-- Start of Extract to read --

Title: Intel Announces 65nm Breakthrough
Post by: seer on September 08, 2004, 07:07:16 PM
Intel claims to have achieved a significant milestone in developing next-generation chip manufacturing technology.

In what is proving to be a self-fullfilling prophecy, Intel has managed to shrink transistors enough so that chips can have more of them. It was Intel's founder, Gordon Moore, who, in 1965, claimed that the number of transistors on a chip would roughly double every two years. This prediction has come to be known as Moore's law and this latest achievement, Intel claims, confirms its founders prediction.

More here (http://www.megagames.com/news/html/hardware/intelannounces65nmbreakthrough.shtml)

I suppose IBM is looking towards doing the same.
Title: Re: Intel Announces 65nm Breakthrough
Post by: mikeymike on September 08, 2004, 11:01:18 PM
Considering they haven't properly 'broken through' with 90nm technology*, I'm skeptical.

* - leakage problems, much more wasted energy than with previous processors.
Title: Re: Intel Announces 65nm Breakthrough
Post by: Glaucus on September 08, 2004, 11:30:25 PM
Ummm....  what are they at now???

  - Mike
Title: Re: Intel Announces 65nm Breakthrough
Post by: chsedge on September 08, 2004, 11:54:45 PM
leakage is a problem concerning the mosfet transistors. You can reduce feature size even more because there's a physical limit of materials involved. After that the mosfets aren't under control anymore...
Title: Re: Intel Announces 65nm Breakthrough
Post by: KennyR on September 09, 2004, 12:03:00 AM
They've just started to investigate diamond and silicon carbide transistors. Maybe Intel and IBM should invest in that direction. A CPU core built from these would suffer much less leakage.
Title: Re: Intel Announces 65nm Breakthrough
Post by: minator on September 09, 2004, 12:16:10 AM
They'll all be working on this and probably have been for many years, if you read the right stuff you'll see the odd comment about plans for 22nm which is 7+ years away.

-- End of Extract to read --
-- Start of Rows --

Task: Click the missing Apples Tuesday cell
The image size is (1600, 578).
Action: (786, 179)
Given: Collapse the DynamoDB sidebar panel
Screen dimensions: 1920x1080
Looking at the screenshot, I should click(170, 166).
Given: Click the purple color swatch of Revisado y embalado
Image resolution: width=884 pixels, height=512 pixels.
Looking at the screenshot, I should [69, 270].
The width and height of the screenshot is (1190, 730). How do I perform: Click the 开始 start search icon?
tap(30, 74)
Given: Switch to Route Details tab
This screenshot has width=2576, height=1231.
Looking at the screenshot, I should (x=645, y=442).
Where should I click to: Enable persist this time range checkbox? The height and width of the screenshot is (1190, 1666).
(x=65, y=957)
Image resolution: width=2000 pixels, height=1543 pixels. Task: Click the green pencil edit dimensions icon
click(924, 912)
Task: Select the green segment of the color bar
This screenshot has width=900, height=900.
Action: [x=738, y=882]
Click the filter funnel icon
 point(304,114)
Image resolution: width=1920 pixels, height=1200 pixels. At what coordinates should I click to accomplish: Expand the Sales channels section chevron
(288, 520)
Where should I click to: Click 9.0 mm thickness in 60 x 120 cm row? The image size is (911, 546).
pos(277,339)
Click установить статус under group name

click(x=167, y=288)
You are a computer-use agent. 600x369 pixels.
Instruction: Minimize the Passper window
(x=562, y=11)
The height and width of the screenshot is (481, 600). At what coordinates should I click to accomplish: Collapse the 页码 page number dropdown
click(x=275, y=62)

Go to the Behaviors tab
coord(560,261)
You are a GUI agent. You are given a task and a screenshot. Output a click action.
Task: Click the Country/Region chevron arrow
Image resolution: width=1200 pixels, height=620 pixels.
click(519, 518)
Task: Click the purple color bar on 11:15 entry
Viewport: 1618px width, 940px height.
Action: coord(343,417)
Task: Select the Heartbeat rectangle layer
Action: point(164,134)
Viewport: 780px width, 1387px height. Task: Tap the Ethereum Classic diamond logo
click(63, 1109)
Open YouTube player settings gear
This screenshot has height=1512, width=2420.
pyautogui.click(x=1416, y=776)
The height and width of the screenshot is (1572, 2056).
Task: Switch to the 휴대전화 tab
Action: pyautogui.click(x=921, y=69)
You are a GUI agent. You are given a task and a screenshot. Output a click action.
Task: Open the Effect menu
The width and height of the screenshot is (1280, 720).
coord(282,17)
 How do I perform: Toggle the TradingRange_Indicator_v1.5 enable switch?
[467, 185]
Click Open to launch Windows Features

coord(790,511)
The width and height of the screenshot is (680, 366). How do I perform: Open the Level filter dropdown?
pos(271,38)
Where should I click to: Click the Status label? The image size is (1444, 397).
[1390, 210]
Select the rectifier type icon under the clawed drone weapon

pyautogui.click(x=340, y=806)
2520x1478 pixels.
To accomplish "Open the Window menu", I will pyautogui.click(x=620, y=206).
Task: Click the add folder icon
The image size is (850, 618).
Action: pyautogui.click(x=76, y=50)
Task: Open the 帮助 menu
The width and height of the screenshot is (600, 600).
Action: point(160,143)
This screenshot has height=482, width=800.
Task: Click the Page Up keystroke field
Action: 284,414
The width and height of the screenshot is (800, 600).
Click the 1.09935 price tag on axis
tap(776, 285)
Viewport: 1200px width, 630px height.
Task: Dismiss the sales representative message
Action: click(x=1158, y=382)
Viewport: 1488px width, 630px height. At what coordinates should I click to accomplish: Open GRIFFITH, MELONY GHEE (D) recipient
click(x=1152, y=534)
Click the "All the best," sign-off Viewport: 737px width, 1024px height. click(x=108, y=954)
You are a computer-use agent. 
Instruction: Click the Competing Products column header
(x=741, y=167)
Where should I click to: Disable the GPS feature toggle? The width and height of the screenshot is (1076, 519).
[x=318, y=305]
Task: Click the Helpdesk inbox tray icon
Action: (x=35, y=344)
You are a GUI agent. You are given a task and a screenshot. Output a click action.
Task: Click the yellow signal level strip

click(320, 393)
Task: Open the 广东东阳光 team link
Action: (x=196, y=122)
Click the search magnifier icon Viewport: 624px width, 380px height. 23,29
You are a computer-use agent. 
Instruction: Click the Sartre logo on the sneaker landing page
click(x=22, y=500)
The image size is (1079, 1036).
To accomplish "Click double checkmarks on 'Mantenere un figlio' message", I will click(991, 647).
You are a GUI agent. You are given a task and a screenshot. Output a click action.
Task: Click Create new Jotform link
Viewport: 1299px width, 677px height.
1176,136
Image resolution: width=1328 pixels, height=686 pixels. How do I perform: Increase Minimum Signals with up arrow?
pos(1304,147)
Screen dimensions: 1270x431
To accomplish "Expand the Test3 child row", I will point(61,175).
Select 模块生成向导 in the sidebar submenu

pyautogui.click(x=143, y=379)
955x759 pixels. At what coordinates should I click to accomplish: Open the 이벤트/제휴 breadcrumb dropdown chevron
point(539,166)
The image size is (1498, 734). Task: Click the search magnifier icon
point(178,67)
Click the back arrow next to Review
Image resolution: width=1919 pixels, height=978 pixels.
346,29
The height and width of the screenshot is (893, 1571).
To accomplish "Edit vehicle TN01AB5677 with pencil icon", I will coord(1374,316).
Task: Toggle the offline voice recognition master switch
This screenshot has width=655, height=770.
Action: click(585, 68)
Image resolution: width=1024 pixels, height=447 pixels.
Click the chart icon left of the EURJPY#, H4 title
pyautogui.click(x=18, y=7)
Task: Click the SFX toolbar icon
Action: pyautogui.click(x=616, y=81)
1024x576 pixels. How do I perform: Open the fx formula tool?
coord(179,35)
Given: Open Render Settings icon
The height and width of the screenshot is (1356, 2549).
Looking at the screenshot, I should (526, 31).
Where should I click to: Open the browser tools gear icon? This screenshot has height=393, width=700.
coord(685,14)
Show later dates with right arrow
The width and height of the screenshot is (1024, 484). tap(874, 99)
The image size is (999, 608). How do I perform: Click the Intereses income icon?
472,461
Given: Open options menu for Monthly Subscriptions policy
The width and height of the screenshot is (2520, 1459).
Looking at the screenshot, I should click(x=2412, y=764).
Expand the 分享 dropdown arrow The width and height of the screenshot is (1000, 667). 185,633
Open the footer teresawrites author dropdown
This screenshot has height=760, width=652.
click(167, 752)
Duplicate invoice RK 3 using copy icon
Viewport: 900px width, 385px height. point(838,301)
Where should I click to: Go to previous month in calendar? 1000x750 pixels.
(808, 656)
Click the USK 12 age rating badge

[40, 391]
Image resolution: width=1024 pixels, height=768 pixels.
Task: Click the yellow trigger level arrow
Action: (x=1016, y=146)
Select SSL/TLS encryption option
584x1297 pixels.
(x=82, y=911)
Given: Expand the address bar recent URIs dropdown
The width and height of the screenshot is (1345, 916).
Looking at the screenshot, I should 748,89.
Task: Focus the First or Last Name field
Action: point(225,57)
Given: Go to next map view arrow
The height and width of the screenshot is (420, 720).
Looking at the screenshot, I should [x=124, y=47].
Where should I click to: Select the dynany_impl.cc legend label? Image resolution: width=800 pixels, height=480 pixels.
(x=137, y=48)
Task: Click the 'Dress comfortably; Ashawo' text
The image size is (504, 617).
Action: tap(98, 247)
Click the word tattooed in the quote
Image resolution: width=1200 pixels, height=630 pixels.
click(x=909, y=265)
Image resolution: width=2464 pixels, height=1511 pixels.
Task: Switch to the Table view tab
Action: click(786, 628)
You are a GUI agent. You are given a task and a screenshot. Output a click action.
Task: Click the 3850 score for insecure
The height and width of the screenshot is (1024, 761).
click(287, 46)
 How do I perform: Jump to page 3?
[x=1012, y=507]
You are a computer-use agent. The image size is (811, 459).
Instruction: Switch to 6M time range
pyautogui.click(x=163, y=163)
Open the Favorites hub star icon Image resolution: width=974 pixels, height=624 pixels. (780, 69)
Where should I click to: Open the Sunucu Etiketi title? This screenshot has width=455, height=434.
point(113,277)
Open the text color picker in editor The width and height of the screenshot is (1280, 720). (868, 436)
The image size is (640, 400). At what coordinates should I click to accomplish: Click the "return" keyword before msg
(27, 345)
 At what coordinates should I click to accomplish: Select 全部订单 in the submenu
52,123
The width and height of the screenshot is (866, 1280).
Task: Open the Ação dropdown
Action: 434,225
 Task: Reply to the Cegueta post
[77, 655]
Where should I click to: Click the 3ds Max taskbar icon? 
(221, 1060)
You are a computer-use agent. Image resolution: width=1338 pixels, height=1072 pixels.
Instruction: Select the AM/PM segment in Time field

-- End of Rows --

Instructions for the task: Please answer from the forum thread on Intel's 65nm breakthrough: in what year did Gordon Moore make the prediction now known as Moore's law?

Solution to this task: 1965